Revan berdiri. “Perasaan makin ke sini lo makin ngaco ya, sadar enggak sih lo ngomong apa. Hubungan apa? Apa gue enggak boleh nasehatin kakak gue sendiri untuk tidak memberikan harapan sekaligus luka kepada perempuan, lebih tepatnya kepada istrinya?”
“Tapi sayangnya lo juga lupa, kalau Naila juga sama halnya dengan permasalah ini kan? Dia juga cinta sama gue, dan gue pun cinta sama dia. Tapi ....”
“Jangan bawa-bawa Naila dalam hal ini, karena setahun setelah masa lalu lo itu pergi dari hidup lo. Semuanya udah berubah, bro.”

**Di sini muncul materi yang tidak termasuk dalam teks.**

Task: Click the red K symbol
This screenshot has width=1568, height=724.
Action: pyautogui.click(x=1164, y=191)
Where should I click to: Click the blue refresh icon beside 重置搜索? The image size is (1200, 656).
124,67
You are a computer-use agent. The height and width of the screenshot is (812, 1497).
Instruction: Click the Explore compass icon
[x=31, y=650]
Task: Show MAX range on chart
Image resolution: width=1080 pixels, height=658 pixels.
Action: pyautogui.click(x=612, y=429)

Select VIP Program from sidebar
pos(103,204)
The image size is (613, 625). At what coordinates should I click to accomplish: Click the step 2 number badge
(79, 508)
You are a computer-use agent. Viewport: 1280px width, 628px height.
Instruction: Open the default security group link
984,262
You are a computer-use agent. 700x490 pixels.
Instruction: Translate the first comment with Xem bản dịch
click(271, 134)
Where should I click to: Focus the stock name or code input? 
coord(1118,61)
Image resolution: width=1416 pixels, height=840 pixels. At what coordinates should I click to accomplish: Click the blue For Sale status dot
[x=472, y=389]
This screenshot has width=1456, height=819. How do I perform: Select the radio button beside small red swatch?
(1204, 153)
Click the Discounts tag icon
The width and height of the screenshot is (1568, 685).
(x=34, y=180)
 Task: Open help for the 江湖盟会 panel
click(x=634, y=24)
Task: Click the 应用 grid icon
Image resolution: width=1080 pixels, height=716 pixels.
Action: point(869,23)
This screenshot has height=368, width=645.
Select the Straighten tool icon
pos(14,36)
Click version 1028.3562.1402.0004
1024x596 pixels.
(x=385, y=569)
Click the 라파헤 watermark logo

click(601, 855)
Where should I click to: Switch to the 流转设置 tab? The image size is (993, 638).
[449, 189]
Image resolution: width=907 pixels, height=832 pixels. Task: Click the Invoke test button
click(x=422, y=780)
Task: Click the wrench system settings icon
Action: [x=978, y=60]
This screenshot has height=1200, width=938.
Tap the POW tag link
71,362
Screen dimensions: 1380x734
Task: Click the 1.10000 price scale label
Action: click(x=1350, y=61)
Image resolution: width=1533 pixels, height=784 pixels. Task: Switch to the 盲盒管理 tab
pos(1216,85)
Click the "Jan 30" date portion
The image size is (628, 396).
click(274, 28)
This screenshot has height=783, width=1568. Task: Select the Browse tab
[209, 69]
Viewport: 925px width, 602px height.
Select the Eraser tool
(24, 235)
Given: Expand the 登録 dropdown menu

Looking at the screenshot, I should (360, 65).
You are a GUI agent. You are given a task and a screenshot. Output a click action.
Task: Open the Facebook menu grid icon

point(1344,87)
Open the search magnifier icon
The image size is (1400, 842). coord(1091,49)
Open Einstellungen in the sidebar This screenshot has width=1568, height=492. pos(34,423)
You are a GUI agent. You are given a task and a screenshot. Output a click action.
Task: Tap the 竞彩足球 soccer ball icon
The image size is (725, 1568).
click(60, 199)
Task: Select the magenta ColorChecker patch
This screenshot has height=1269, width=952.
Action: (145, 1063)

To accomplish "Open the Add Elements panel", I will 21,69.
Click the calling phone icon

“Nggak ada yang berubah, cuman keadaan aja yang memaksanya berubah. Perasaan yang ingin gue hilangkan selama ini sulit banget, gue berusaha menerima Shena . Cuman dalam kondisi seperti ini yang ada bukannya gue bisa lupa dengan Naila, gue bahkan udah nggak bisa dekat dengan Shena,” tutur Randa.
“Gue saranin, lo pulang aja.”
“Gila ya lo? Gue pulang di saat-saat begini? Emang lo sanggup ngurus semua ini, kuliah lo aja masih ada setahun. Dan lo berlagak kayak gini, yang harus pulang itu lo bukan gue.” Randa mengambil map dan beranjak pergi.
“Tapi yakin lo bisa profesional, kerja setiap hari bertemu dengan mantan lo itu?”
Randa yang belum sempat keluar dari ruangan, la langkahnya terhenti, dia menghela napasnya pelan lalu kembali berjalan.
Tbc!
KAMU SEDANG MEMBACA
Forced Love
RomanceFOLLOW BEFORE READING Terpaksa dalam bentuk apa pun, yang namanya paksa, memaksa, terpaksa enggak ada berakhir baik jika kita benar-benar menjalaninya dengan ikhlas. Karena kata ikhlas sudah tentu tidak mengandung paksaan. Cuek di awal, risih di awa...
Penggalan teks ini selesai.